"Recent months have seen some slowdown in the overall US-India relationship, principally due to trade and investment-related concerns. However, defence cooperation remains a bright spot.
"In fact, over the past year, defence cooperation has become a centrepiece of the US-India relationship," Karl F Inderfurth, the former Assistant Secretary of State for South and Central Asia, said.
Currently, Inderfurth, is the Wadhwani Chair in US-India Policy Studies at the Centre for Strategic & International Studies, an eminent American think-tank.
The 'Joint Declaration on Defence Cooperation' issued by President Barack Obama and Prime Minister Singh in September reaffirmed this, as the US agreed to grant India the same privileges typically reserved for its closest allies with respect to defence trade, technology transfer and co-production and co-development, he said.
The US sales of military equipment to India have grown to around $9 billion today, with billions more expected in coming years, and India plans to spend about $100 billion over the next decade upgrading its mostly Soviet-era military hardware, Inderfurth said.

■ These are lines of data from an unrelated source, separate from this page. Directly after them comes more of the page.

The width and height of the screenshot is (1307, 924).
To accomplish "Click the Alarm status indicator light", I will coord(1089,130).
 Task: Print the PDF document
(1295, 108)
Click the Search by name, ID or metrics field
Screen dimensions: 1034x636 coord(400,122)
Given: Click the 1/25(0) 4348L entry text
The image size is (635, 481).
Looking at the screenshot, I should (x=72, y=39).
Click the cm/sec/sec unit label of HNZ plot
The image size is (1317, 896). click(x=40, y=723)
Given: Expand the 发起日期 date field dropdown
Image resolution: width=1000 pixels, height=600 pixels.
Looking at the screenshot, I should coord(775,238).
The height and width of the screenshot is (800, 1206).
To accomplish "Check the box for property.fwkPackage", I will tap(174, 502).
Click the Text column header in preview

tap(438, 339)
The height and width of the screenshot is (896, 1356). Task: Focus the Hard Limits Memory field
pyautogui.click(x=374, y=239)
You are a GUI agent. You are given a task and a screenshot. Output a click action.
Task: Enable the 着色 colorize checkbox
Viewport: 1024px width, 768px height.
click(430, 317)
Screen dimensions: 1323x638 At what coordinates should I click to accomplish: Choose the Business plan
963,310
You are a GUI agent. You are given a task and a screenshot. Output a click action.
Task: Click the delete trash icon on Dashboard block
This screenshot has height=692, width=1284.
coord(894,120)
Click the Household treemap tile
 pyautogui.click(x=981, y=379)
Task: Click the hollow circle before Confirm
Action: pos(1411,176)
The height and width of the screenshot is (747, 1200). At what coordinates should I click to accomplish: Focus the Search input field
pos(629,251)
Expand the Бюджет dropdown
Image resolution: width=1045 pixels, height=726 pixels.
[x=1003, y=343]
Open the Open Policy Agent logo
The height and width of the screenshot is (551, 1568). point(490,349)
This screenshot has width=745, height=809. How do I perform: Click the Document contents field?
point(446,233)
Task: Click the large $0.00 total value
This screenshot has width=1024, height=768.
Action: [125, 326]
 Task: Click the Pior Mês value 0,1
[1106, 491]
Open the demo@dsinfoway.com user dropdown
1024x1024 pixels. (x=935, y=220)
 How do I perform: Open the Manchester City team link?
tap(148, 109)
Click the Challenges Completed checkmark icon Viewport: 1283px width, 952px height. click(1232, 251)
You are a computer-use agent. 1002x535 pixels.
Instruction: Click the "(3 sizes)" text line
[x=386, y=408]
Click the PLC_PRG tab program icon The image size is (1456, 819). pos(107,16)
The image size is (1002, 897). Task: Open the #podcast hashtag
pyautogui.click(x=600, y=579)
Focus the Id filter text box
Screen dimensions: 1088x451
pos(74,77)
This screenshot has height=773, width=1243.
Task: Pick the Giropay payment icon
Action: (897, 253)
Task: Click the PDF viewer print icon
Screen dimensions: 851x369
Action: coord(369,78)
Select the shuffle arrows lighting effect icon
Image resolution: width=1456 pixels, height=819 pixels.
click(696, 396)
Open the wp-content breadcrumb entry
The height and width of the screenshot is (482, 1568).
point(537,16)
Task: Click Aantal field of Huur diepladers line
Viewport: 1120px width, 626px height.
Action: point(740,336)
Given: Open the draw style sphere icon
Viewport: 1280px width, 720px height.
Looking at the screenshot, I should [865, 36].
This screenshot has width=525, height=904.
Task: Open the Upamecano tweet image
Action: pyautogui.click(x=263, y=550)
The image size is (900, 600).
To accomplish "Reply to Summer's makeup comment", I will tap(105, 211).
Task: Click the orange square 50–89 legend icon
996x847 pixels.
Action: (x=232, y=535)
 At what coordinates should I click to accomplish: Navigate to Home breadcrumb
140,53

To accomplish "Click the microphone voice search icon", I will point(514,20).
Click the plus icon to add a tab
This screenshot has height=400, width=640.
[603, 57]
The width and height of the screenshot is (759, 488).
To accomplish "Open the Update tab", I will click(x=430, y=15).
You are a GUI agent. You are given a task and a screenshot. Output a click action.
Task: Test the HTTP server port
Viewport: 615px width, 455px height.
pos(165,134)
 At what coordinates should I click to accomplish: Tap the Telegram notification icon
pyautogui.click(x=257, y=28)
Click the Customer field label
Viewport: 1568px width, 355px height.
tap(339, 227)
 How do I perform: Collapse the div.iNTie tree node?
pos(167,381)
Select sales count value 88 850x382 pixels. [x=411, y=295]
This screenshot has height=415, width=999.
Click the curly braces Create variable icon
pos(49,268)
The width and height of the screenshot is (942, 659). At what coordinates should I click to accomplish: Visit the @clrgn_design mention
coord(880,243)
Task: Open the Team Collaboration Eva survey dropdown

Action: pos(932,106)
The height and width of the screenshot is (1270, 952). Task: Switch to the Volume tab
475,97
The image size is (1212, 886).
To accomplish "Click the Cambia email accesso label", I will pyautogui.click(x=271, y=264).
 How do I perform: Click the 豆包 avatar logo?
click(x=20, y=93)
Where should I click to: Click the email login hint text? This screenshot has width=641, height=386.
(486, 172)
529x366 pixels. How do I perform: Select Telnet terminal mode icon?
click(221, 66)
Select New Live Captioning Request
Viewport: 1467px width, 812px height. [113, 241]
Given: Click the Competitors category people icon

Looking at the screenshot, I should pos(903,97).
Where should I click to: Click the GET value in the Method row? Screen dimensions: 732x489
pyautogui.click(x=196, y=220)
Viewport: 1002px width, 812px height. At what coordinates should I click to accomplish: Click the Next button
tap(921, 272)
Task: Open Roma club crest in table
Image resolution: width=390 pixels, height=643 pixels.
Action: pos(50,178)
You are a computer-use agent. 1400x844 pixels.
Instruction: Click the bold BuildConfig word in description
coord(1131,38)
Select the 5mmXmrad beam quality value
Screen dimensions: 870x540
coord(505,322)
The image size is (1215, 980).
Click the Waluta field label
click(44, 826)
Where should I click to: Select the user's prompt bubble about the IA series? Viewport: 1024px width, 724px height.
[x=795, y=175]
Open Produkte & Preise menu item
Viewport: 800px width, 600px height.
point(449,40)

This remarkable turnabout in US-India defence cooperation did not occur without high-level attention on both sides, and a determination to address each other's respective interests, Inderfurth said.
Inderfurth attributed this turnaround in defence relationship to the outgoing Deputy Secretary of Defence, Ashton Carter and India's National Security Advisor Shivshankar Menon.
"My firm and long-held belief is that the US and India are destined to be strategic partners. As for us, the US and India, we are each big, complicated democracies.
We move slowly, but over the long run, we also move surely. And that, to me, is the trajectory for us and India in the defence area," Carter had said recently.